**About this task:** Stop after the line containing "Serangan Israel atas"; retype every line of the data before it exactly, starting from the first.

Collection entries
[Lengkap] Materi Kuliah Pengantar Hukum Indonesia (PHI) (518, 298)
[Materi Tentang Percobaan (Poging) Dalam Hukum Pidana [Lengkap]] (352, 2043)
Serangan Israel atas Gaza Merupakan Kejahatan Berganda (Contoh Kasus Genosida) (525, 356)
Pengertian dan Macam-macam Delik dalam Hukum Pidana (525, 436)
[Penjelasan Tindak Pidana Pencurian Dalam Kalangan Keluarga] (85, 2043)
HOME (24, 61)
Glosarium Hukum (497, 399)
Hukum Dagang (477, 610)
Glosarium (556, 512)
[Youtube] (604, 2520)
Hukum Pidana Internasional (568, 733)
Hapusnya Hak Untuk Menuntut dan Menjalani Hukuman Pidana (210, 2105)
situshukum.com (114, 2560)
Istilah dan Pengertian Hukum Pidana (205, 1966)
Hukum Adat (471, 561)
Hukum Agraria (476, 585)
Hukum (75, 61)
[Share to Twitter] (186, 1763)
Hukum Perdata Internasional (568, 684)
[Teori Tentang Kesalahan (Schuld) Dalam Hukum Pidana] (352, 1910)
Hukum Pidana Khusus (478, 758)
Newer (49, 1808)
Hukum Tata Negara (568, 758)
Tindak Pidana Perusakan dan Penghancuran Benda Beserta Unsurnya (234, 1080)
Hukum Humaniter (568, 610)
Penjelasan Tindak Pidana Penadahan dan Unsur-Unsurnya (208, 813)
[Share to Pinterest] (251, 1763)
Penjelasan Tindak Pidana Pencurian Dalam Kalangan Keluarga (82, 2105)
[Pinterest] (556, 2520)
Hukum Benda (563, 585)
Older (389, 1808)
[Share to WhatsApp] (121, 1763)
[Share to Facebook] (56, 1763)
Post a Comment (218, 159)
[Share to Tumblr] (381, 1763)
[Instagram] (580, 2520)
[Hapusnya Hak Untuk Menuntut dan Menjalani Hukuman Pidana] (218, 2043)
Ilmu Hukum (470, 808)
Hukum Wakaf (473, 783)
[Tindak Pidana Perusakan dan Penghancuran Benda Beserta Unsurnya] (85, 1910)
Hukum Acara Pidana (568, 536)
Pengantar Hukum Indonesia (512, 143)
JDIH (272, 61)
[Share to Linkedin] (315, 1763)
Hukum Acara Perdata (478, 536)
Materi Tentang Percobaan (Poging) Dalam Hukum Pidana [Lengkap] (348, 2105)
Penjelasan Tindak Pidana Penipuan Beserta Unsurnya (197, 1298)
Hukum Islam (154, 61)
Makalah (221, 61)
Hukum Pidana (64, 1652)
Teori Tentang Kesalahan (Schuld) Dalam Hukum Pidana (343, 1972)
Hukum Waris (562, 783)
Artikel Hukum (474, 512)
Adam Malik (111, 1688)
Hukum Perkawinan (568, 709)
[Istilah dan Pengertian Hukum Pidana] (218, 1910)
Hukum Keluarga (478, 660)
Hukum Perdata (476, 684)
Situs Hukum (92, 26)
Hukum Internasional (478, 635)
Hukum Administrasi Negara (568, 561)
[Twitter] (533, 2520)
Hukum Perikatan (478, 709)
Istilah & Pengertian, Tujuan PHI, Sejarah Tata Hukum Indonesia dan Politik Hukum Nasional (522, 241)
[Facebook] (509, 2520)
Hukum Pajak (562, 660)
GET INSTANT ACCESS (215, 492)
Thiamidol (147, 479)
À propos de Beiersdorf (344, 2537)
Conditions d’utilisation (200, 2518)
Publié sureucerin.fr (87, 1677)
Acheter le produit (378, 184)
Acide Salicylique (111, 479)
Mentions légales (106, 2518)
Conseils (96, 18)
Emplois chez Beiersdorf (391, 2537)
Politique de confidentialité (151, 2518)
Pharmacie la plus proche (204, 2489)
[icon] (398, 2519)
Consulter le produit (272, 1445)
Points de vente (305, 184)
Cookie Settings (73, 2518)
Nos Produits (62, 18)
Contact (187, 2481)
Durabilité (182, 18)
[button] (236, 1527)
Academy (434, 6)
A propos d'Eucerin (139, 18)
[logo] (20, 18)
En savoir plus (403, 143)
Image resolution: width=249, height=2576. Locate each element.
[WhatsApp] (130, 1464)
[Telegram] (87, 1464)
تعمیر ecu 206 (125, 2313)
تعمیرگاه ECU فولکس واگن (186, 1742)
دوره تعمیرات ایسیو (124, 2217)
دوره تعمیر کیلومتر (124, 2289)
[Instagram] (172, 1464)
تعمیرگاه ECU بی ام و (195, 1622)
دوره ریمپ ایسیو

**Finished exercise:**
[Lengkap] Materi Kuliah Pengantar Hukum Indonesia (PHI) (518, 298)
[Materi Tentang Percobaan (Poging) Dalam Hukum Pidana [Lengkap]] (352, 2043)
Serangan Israel atas Gaza Merupakan Kejahatan Berganda (Contoh Kasus Genosida) (525, 356)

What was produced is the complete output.